Naive read a generalist would produce: smell propane, soap-test the visible stove knobs, find nothing, tell the customer it's probably fine. Diagnose the slide as mechanism wear and quote a cable/gearmotor replacement ($450–$600 in parts and labor). Note the roof crack "for next season" since there's no active drip. Winterize by adding antifreeze without checking the bypass valves.

Why it's wrong: the propane leak is still live and untested by a spot soap-check alone — an unresolved fire/CO risk. The slide "repair" replaces functioning hardware while leaving the actual cause (tire pressure) untouched, and the bind returns the next time pressure drops. The roof leak, deferred, is exactly the failure mode that turns a $175 reseal into a structural repair.
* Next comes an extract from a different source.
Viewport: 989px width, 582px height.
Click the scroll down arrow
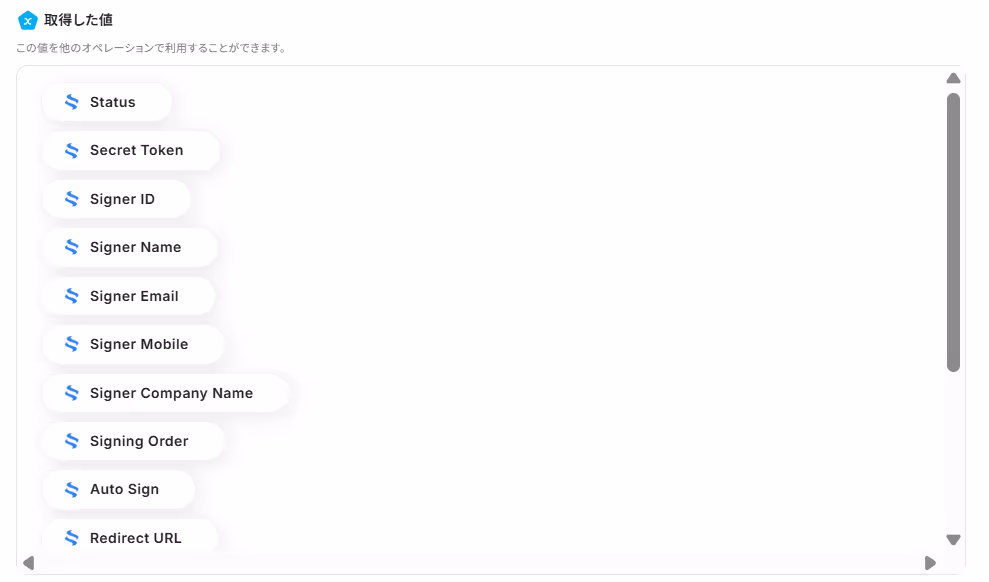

And an unconfirmed bypass risks a cracked water-heater fitting discovered frozen in spring.

Work order, as written (deliverable, quoted):

> RO #7742 — 2019 32-ft travel trailer, pre-winter service.

> LP-gas: Manometer lock-up test at 11 in. W.C. failed (9.25 in. W.C. after 3 min, 1.75 in. W.C. drop). Soap-search located leak at range 3/8 in. flare fitting. Re-torqued to 15 ft-lb spec. Retest: 11 in. W.C. held, no drop over 3 min. Pass. Labor 1.0 hr @ $145 + fitting $6.00 = $151.00.

> Roof/moisture: Hairline crack in vent sealant, right-rear. Moisture 28% at adjacent ceiling/wall seam vs. 12% baseline elsewhere. Resealed vent, repaired 2×2 ft interior panel section — contained, no floor involvement. Labor 2.5 hr @ $145 + materials $75.00 = $437.50.

> Slide-out: Racking measured 0.75 in. top / 0.25 in. bottom (0.5 in. delta) vs. ⅛–³⁄₁₆ in. spec. Cause: rear tires 45 psi vs. 65 psi placard. Reinflated; remeasured 0.4 in. / 0.3 in. (0.1 in. delta) — in tolerance. No mechanism repair needed. Labor 0.3 hr @ $145 = $43.50.

> Winterization: Water heater bypassed and drained, fresh system blown down, 3 gal RV antifreeze to pink discharge at all fixtures. Labor 1.0 hr @ $145 + antifreeze $18.00 = $163.00.

> Total labor: 4.8 hr @ $145/hr = $696.00. Total parts/materials: $99.00. Grand total: $795.00.

> Not done today: No slide cable, roller, or gearmotor work — mechanism tested sound once frame-square condition was corrected.